Updated April 19 with MLS expansion plan details — The potential owners of a St. Louis Major League Soccer team are closer to reaching their goal. League Commissioner Don Garber says St. Louis and Sacramento will be asked to make another formal presentation to the league's expansion committee.
The announcement came Thursday after an owners’ meeting in Los Angeles. The league says it will expand by two teams. For months, it was looking to add only one franchise.
The decision is a big boost for St. Louis and Sacramento, which are the top two contenders for expansion franchises. Both will be judged on several factors including stadium plans and area corporate support.
The head of the St. Louis ownership group says Thursday’s announcement does not guarantee an expansion spot.
“There’s still work to be done,” said Carolyn Kindle Betz, who is also president of Enterprise Holdings Foundation.
But she admitted the decision is positive for the local effort.
“Obviously, this increases the likelihood of fulfilling our dream of securing an MLS team for St. Louis,” she added.
The backers of each winning bid will have to pay an expansion fee of $200 million.
The league plans to announce new expansion teams in July.
Original story from April 11:
The ownership group behind a potential top-flight professional soccer franchise for St. Louis could have a clearer picture next week about the chances of securing an expansion team.
Major League Soccer owners will meet April 18 in Los Angeles and expansion is on the agenda. That does not mean new teams will be announced, but it could end up being another gauge of the league's interest in St. Louis.

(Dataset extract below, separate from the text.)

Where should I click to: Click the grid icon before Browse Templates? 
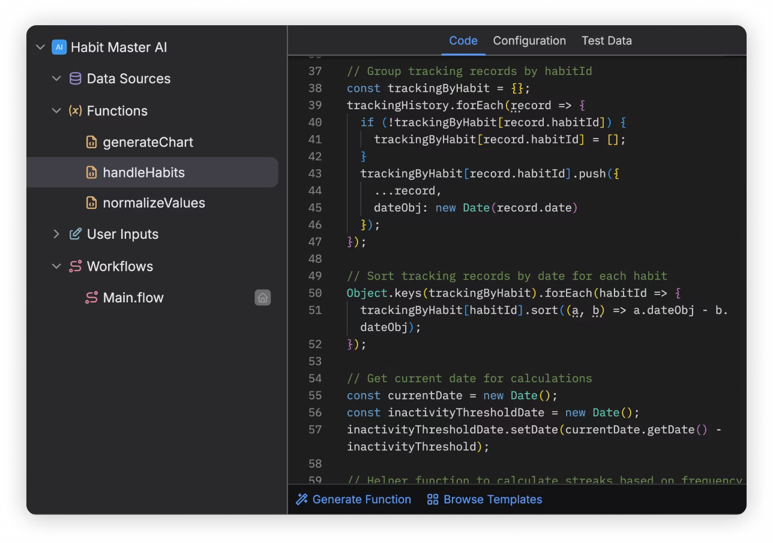pyautogui.click(x=432, y=499)
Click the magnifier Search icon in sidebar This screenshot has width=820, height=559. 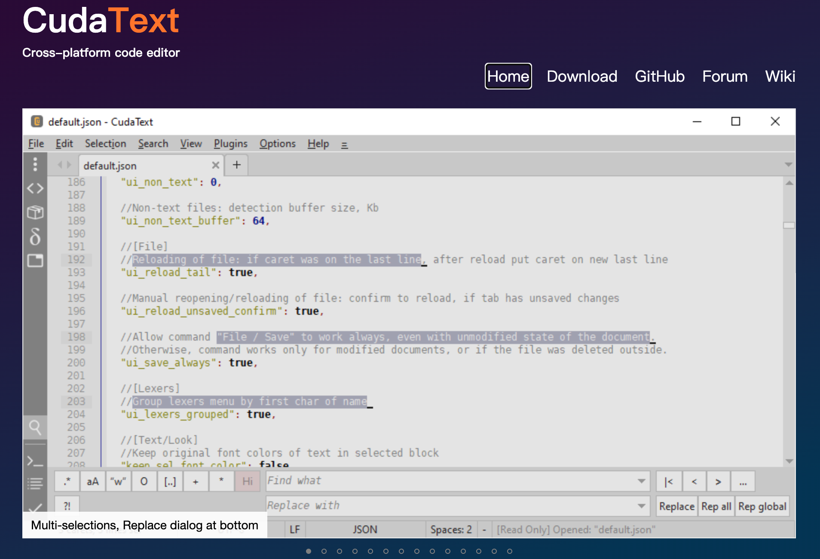(35, 427)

Momentum for an expansion franchise in the region is strong in some U.S. soccer circles.
"A lot of us around the country from a sentimental perspective — and I think this applies at MLS headquarters, too — would like to see St. Louis get a team because of the soccer history," said Philadelphia Inquirer soccer beat reporter Jonathan Tannenwald.
The city's connection to the game goes back at least to the early 1900s, with the creation of the St. Louis Soccer League in 1907. In the collegiate ranks, St. Louis University has won a record 10 NCAA National Championships.
Even with that heritage, there are still questions about a soccer-specific stadium for an MLS team and whether the corporate community will step up with enough sponsorship money.
Local officials have tried to ease those concerns.
The ownership group has put together a stadium plan that it says would be "heavily privately financed" and members are big players in the region's corporate community. The Taylors are the family behind the global auto rental company, Enterprise Holdings, and the Kavanaughs are among the leaders at World Wide Technology.
"The last time the commissioner of MLS, Don Garber, was there, there was a very big show of force by the business community in St. Louis, and he was pretty impressed," said Tannenwald, who is also president of the North American Soccer Reporters — a group of journalists that follows the sport closely and votes on awards including the MLS Player of the Week.
"I have said many, many times over the years that if St. Louis gets everything in order, to me, they jump to the front of the line over all the other candidates," he said.
Several cities are interested in what could be the last round of MLS expansion for a while. They include Detroit, San Antonio and Raleigh.
But the top contenders are believed to be St. Louis and Sacramento.
There are some deep pockets behind the bid from California's capital, but league owners would have to decide if they want a fourth team in the Golden State.
"They might. They might not, " said Tannenwald.
And he said the uniqueness of the St. Louis ownership group could be an asset.
It is fronted by women, with Enterprise Holdings Foundation President Carolyn Kindle Betz leading the way. The group says, if the expansion bid is successful, the St. Louis franchise would be the first team in the league with majority women ownership and one of a few in professional sports around the world.
"I think it's on Don Garber's mind," Tannenwald said about the potential female-led ownership.
He pointed to legal issues facing New England Revolution Owner Robert Kraft, who also owns the NFL's New England Patriots. The 77-year-old billionaire is facing two misdemeanor counts of soliciting prostitution in Florida. Kraft has denied taking part in any illegal activity.
"We might say that having a few women in the room might not be the worst thing."
Tannenwald said there is no clear way to tell when MLS owners will decide on new teams. The league's commissioner has said an announcement will be made this year.